* _TASK OBJECTIVE_
Produce an exact copy of all records below.

* _Saved entries_

:::

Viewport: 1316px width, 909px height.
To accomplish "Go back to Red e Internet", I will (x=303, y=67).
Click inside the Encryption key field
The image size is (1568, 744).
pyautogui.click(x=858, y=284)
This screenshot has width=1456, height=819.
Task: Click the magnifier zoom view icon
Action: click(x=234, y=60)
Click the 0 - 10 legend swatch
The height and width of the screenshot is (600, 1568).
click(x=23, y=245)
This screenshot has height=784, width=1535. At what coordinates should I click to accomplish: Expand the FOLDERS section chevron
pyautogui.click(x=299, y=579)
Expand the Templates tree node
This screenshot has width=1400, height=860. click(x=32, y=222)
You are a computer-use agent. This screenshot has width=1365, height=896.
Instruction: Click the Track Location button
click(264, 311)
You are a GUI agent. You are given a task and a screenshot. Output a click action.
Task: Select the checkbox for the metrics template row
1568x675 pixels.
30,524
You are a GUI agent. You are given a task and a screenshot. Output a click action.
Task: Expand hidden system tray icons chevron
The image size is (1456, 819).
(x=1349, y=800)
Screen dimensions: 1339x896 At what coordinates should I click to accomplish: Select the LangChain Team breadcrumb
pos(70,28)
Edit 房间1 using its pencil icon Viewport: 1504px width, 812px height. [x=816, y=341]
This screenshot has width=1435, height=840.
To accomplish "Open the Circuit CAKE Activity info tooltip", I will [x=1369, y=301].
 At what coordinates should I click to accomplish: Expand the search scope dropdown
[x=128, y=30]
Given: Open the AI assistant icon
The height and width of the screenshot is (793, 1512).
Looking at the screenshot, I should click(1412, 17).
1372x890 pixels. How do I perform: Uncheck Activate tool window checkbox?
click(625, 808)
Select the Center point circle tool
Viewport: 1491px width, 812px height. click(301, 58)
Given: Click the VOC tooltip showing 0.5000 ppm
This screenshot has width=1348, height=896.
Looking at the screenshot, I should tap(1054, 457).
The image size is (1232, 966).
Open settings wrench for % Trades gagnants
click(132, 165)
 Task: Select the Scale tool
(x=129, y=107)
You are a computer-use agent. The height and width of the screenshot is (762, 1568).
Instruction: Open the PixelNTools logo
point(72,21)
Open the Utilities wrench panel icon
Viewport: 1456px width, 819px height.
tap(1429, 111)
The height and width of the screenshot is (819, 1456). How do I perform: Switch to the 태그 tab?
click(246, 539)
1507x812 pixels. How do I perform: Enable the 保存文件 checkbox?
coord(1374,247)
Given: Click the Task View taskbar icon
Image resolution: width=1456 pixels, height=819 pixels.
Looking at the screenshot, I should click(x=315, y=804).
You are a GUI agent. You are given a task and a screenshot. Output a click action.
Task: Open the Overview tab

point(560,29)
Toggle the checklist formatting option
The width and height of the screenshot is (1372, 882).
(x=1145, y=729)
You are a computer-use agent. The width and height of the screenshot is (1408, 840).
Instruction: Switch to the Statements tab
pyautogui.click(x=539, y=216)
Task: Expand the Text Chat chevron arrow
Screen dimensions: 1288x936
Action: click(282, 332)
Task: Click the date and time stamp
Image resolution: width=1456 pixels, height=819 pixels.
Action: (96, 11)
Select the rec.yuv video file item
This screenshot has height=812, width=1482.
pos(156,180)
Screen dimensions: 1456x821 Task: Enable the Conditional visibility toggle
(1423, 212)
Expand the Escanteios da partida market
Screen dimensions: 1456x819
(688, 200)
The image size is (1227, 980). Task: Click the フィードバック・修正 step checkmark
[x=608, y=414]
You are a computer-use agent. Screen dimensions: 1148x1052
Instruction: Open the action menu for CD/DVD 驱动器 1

:::

* _ANSWER TO THIS TASK_
Viewport: 1316px width, 909px height.
To accomplish "Go back to Red e Internet", I will (x=303, y=67).
Click inside the Encryption key field
The image size is (1568, 744).
pyautogui.click(x=858, y=284)
This screenshot has width=1456, height=819.
Task: Click the magnifier zoom view icon
Action: click(x=234, y=60)
Click the 0 - 10 legend swatch
The height and width of the screenshot is (600, 1568).
click(x=23, y=245)
This screenshot has height=784, width=1535. At what coordinates should I click to accomplish: Expand the FOLDERS section chevron
pyautogui.click(x=299, y=579)
Expand the Templates tree node
This screenshot has width=1400, height=860. click(x=32, y=222)
You are a computer-use agent. This screenshot has width=1365, height=896.
Instruction: Click the Track Location button
click(264, 311)
You are a GUI agent. You are given a task and a screenshot. Output a click action.
Task: Select the checkbox for the metrics template row
1568x675 pixels.
30,524
You are a GUI agent. You are given a task and a screenshot. Output a click action.
Task: Expand hidden system tray icons chevron
The image size is (1456, 819).
(x=1349, y=800)
Screen dimensions: 1339x896 At what coordinates should I click to accomplish: Select the LangChain Team breadcrumb
pos(70,28)
Edit 房间1 using its pencil icon Viewport: 1504px width, 812px height. [x=816, y=341]
This screenshot has width=1435, height=840.
To accomplish "Open the Circuit CAKE Activity info tooltip", I will [x=1369, y=301].
 At what coordinates should I click to accomplish: Expand the search scope dropdown
[x=128, y=30]
Given: Open the AI assistant icon
The height and width of the screenshot is (793, 1512).
Looking at the screenshot, I should click(1412, 17).
1372x890 pixels. How do I perform: Uncheck Activate tool window checkbox?
click(625, 808)
Select the Center point circle tool
Viewport: 1491px width, 812px height. click(301, 58)
Given: Click the VOC tooltip showing 0.5000 ppm
This screenshot has width=1348, height=896.
Looking at the screenshot, I should tap(1054, 457).
The image size is (1232, 966).
Open settings wrench for % Trades gagnants
click(132, 165)
 Task: Select the Scale tool
(x=129, y=107)
You are a computer-use agent. The height and width of the screenshot is (762, 1568).
Instruction: Open the PixelNTools logo
point(72,21)
Open the Utilities wrench panel icon
Viewport: 1456px width, 819px height.
tap(1429, 111)
The height and width of the screenshot is (819, 1456). How do I perform: Switch to the 태그 tab?
click(246, 539)
1507x812 pixels. How do I perform: Enable the 保存文件 checkbox?
coord(1374,247)
Given: Click the Task View taskbar icon
Image resolution: width=1456 pixels, height=819 pixels.
Looking at the screenshot, I should click(x=315, y=804).
You are a GUI agent. You are given a task and a screenshot. Output a click action.
Task: Open the Overview tab

point(560,29)
Toggle the checklist formatting option
The width and height of the screenshot is (1372, 882).
(x=1145, y=729)
You are a computer-use agent. The width and height of the screenshot is (1408, 840).
Instruction: Switch to the Statements tab
pyautogui.click(x=539, y=216)
Task: Expand the Text Chat chevron arrow
Screen dimensions: 1288x936
Action: click(282, 332)
Task: Click the date and time stamp
Image resolution: width=1456 pixels, height=819 pixels.
Action: (96, 11)
Select the rec.yuv video file item
This screenshot has height=812, width=1482.
pos(156,180)
Screen dimensions: 1456x821 Task: Enable the Conditional visibility toggle
(1423, 212)
Expand the Escanteios da partida market
Screen dimensions: 1456x819
(688, 200)
The image size is (1227, 980). Task: Click the フィードバック・修正 step checkmark
[x=608, y=414]
You are a computer-use agent. Screen dimensions: 1148x1052
Instruction: Open the action menu for CD/DVD 驱动器 1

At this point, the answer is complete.